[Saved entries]
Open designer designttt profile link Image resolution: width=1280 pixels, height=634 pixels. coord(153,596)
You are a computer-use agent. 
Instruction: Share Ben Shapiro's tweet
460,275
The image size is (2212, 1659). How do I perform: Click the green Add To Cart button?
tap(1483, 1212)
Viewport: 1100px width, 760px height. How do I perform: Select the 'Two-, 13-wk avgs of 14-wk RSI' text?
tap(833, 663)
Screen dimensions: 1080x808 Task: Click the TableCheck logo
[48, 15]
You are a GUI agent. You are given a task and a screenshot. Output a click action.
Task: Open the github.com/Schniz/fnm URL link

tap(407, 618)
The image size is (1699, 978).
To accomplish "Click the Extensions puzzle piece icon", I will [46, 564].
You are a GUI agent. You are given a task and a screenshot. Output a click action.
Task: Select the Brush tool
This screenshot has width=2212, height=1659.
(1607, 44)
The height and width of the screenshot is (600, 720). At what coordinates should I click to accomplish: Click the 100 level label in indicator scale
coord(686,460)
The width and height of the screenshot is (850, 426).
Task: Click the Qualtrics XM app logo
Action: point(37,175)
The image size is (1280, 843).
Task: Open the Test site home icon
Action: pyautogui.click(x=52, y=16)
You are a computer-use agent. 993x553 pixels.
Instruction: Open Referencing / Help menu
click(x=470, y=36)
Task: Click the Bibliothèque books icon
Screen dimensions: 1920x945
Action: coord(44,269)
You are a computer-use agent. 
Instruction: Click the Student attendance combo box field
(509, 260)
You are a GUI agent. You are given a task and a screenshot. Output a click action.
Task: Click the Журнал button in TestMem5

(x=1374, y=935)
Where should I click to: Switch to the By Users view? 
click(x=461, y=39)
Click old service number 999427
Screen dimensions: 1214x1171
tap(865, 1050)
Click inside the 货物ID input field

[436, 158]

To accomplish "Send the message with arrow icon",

WORK REQUIRED: Please copy the line that contains "You are a computer-use agent. 993x553 pixels." and each line after it through the end of the records, exactly, and no other lines.

SOLUTION FOR THIS PROBLEM:
You are a computer-use agent. 993x553 pixels.
Instruction: Open Referencing / Help menu
click(x=470, y=36)
Task: Click the Bibliothèque books icon
Screen dimensions: 1920x945
Action: coord(44,269)
You are a computer-use agent. 
Instruction: Click the Student attendance combo box field
(509, 260)
You are a GUI agent. You are given a task and a screenshot. Output a click action.
Task: Click the Журнал button in TestMem5

(x=1374, y=935)
Where should I click to: Switch to the By Users view? 
click(x=461, y=39)
Click old service number 999427
Screen dimensions: 1214x1171
tap(865, 1050)
Click inside the 货物ID input field

[436, 158]

To accomplish "Send the message with arrow icon",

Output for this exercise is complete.